Task material:
-*-

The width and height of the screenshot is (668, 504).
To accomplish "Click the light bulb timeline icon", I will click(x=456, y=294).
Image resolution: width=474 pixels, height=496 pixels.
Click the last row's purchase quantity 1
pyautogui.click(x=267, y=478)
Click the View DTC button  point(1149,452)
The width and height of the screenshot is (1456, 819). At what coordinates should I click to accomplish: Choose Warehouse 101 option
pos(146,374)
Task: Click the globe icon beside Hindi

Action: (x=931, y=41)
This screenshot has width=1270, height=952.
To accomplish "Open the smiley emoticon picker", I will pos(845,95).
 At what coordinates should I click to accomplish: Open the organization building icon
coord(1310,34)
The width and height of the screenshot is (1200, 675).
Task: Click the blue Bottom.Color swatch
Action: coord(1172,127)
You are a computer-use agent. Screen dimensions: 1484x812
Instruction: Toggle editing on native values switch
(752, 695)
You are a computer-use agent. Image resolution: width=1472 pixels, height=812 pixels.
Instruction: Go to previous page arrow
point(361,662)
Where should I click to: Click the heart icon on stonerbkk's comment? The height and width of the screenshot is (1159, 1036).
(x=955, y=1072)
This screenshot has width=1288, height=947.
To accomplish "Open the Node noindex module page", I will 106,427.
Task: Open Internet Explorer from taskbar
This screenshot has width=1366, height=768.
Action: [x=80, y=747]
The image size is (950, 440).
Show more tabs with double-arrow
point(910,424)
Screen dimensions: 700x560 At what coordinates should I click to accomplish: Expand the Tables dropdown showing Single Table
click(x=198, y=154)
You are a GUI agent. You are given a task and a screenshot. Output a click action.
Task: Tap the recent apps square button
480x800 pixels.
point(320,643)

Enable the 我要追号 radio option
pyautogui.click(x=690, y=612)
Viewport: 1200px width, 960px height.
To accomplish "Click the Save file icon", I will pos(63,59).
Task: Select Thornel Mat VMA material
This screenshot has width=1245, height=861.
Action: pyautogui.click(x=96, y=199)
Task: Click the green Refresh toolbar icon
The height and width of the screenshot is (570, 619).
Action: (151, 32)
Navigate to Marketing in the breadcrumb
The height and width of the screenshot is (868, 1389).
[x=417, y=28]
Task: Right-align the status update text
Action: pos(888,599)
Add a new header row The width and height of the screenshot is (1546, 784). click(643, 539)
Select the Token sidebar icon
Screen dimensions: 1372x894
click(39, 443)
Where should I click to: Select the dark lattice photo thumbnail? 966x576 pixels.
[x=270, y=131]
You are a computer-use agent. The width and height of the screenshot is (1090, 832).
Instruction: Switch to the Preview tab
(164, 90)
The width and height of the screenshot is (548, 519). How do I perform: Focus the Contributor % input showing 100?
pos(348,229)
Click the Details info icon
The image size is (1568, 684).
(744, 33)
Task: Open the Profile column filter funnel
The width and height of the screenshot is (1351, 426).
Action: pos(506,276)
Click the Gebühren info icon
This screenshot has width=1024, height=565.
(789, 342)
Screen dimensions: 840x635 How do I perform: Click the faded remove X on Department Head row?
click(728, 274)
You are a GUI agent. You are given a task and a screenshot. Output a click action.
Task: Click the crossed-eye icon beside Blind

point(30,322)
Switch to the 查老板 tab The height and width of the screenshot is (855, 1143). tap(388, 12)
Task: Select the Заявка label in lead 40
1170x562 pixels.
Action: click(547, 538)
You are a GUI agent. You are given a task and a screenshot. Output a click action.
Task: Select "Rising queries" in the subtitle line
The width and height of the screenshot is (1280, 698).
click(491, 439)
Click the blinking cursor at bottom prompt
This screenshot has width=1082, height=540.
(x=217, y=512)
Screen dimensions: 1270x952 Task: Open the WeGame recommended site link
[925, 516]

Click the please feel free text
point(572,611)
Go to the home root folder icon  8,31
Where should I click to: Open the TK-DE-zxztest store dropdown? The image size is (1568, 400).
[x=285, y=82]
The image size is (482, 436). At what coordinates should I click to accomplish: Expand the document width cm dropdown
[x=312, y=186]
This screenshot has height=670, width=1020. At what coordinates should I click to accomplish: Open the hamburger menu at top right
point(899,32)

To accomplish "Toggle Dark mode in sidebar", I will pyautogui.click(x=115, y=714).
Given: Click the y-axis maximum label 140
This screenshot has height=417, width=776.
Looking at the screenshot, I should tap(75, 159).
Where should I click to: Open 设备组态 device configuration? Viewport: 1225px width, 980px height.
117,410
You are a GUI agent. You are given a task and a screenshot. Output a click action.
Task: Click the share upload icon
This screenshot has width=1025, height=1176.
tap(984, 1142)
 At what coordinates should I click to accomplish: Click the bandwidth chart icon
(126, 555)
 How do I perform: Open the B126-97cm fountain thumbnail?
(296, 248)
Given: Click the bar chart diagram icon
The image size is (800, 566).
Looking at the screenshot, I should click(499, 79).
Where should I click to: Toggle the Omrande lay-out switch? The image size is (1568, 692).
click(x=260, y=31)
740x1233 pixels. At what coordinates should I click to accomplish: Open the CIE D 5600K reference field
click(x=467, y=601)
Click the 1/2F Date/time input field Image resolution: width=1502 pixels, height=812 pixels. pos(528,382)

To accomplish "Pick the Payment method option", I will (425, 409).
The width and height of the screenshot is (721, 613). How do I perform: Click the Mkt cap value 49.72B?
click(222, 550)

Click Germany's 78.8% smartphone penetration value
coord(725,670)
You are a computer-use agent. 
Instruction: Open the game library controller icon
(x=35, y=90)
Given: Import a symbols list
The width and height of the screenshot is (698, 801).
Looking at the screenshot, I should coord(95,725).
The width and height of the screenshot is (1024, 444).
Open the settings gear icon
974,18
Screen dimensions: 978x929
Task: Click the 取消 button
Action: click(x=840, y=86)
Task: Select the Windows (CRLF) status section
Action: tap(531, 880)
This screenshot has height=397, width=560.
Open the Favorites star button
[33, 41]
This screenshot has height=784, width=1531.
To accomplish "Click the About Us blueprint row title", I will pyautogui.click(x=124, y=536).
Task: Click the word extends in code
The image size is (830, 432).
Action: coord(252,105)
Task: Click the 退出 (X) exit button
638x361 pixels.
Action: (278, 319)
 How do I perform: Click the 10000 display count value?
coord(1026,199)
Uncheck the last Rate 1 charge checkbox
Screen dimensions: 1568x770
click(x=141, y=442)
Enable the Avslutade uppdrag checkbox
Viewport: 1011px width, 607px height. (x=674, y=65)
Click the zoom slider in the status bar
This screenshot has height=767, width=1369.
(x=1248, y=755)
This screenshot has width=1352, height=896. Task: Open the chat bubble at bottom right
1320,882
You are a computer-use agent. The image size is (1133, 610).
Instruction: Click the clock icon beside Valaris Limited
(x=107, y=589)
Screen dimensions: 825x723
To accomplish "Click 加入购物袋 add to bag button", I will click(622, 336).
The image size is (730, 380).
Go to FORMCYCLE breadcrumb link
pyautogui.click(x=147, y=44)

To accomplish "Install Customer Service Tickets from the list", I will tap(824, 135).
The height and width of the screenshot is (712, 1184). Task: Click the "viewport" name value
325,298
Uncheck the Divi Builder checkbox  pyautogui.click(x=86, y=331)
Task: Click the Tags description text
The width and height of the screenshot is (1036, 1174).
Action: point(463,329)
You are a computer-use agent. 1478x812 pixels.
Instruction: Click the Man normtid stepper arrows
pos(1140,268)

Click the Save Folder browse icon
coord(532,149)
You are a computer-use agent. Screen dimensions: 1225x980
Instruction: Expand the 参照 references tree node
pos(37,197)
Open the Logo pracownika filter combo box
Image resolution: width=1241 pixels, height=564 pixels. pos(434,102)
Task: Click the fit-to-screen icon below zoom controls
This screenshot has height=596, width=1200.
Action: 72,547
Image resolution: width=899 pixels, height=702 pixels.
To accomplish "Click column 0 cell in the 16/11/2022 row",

-*-

Reproduce only the stretch of the listing above from the line containing "The width and height of the screenshot is (721, 613)." through the line containing "(x=35, y=90)", both included, and keep every line whole. Multiply each answer coordinate by 2.15 and round it to a whole number, with halves going up, and leave every other number as it stands.

The width and height of the screenshot is (721, 613). How do I perform: Click the Mkt cap value 49.72B?
click(477, 1183)

Click Germany's 78.8% smartphone penetration value
coord(1559,1441)
You are a computer-use agent. 
Instruction: Open the game library controller icon
(x=75, y=194)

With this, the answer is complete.